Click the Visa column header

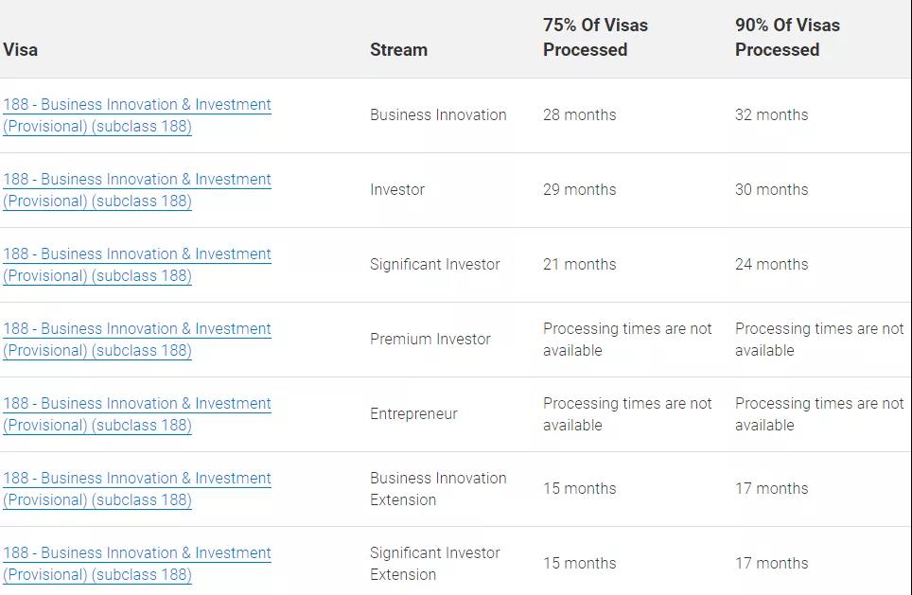[21, 49]
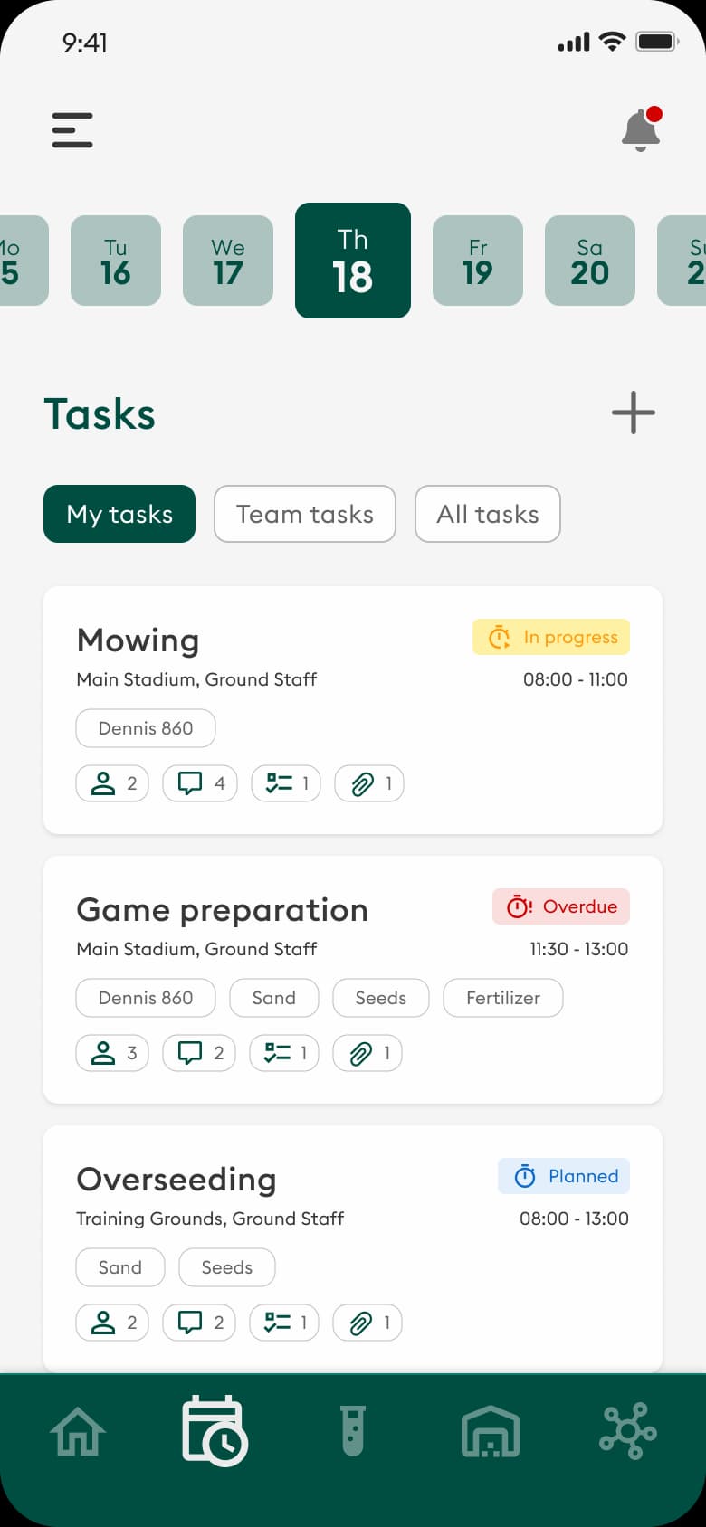
Task: Tap the Fertilizer tag on Game preparation
Action: tap(502, 998)
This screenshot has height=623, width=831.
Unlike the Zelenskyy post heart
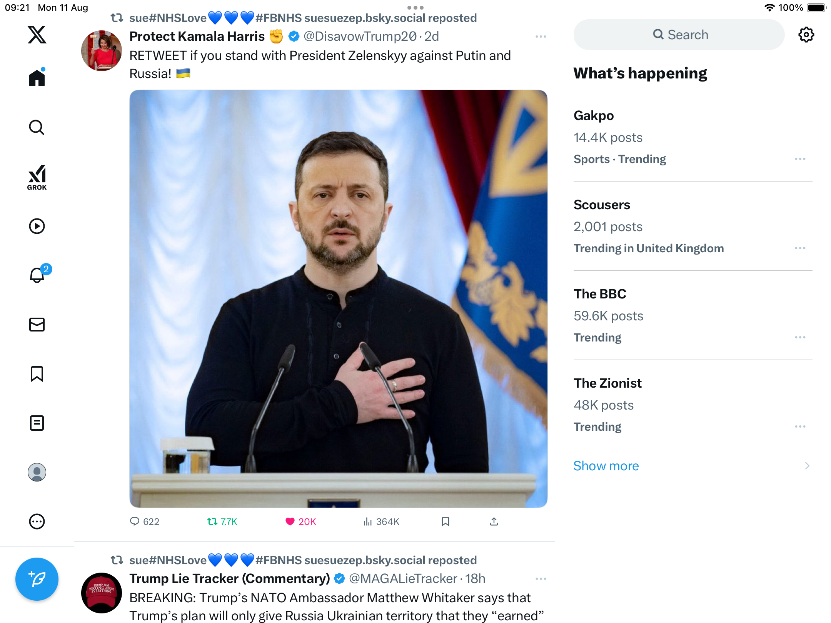click(x=290, y=521)
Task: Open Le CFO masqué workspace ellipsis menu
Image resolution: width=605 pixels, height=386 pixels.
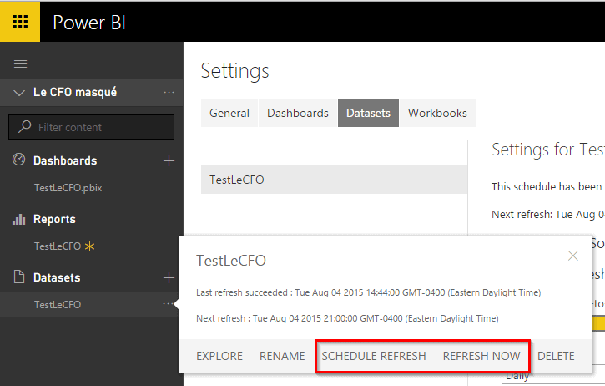Action: 169,93
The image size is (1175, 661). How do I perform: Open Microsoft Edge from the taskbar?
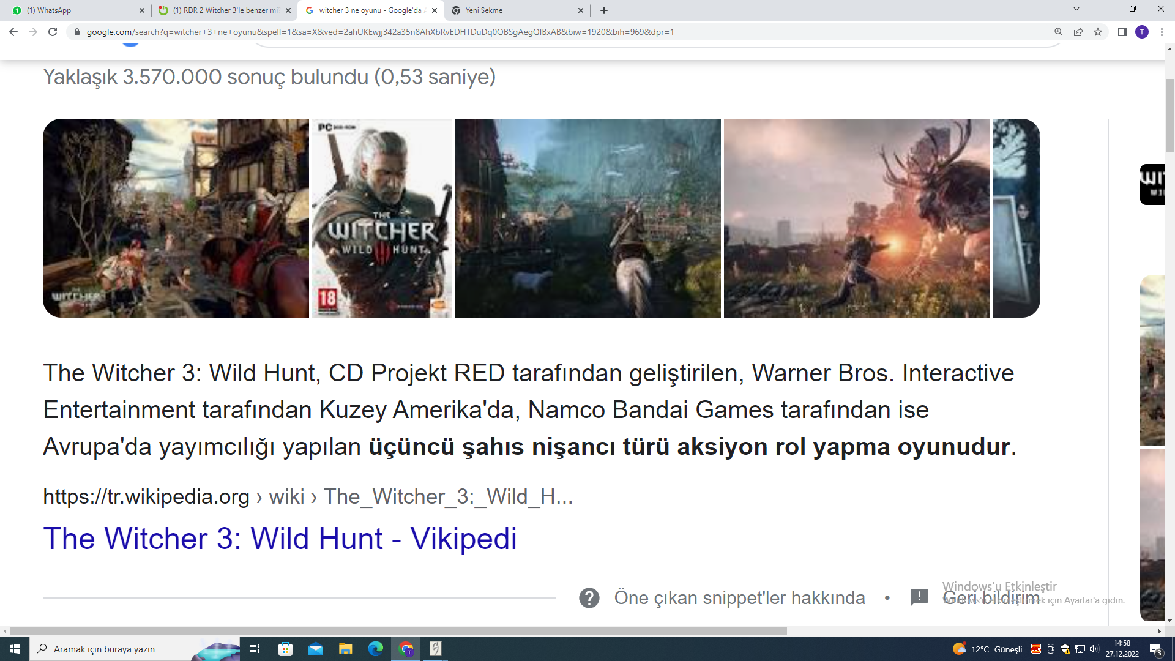pos(375,649)
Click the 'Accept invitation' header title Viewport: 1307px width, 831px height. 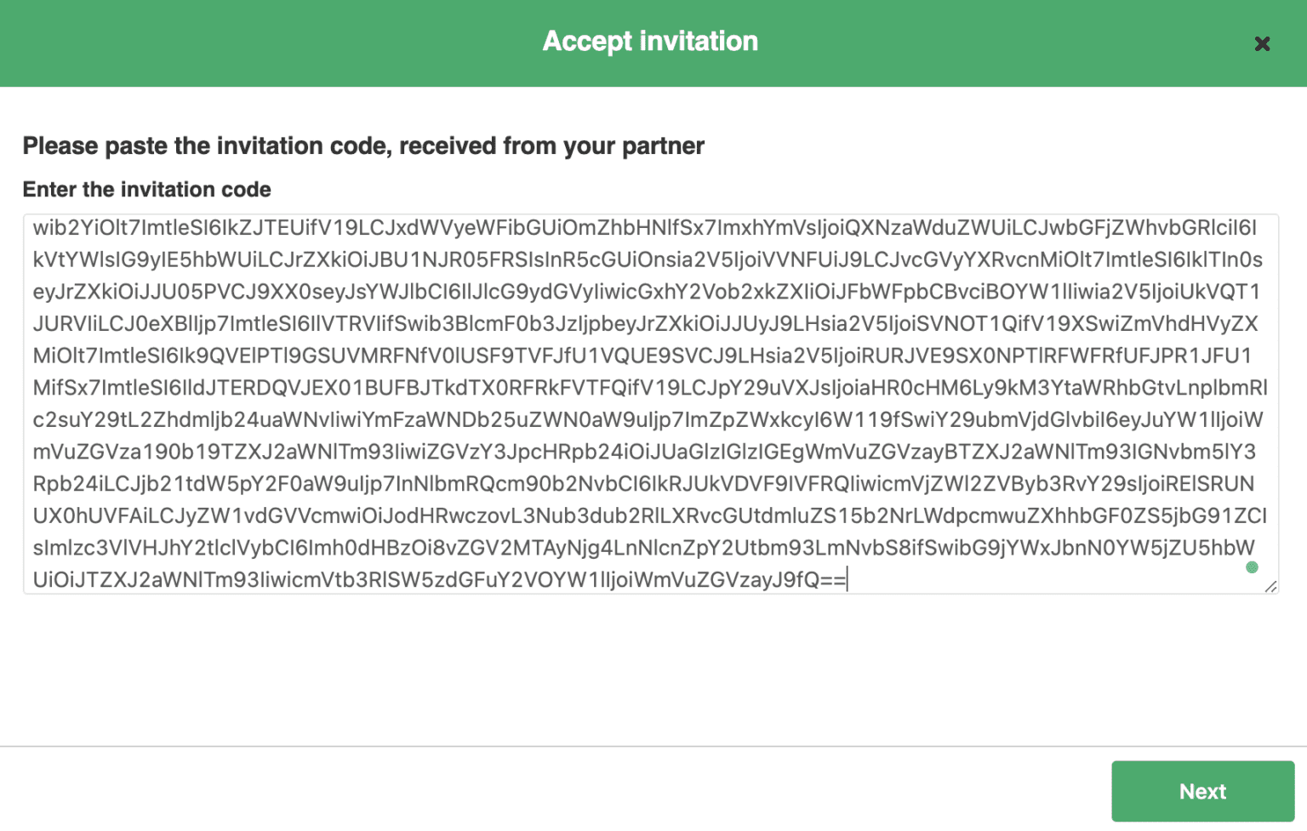[x=650, y=41]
============================================================
## The problem
Update the records from the start through the line that contains "Action: 169,93", replacing "Visa column header" with "Mastercard column header" and keeping everything else the same. Leave the pictures out of your answer.

## Written solution
Click the Mastercard column header

[21, 49]
Task: Tap the Fertilizer tag on Game preparation
Action: tap(502, 998)
This screenshot has height=623, width=831.
Unlike the Zelenskyy post heart
click(x=290, y=521)
Task: Open Le CFO masqué workspace ellipsis menu
Image resolution: width=605 pixels, height=386 pixels.
Action: 169,93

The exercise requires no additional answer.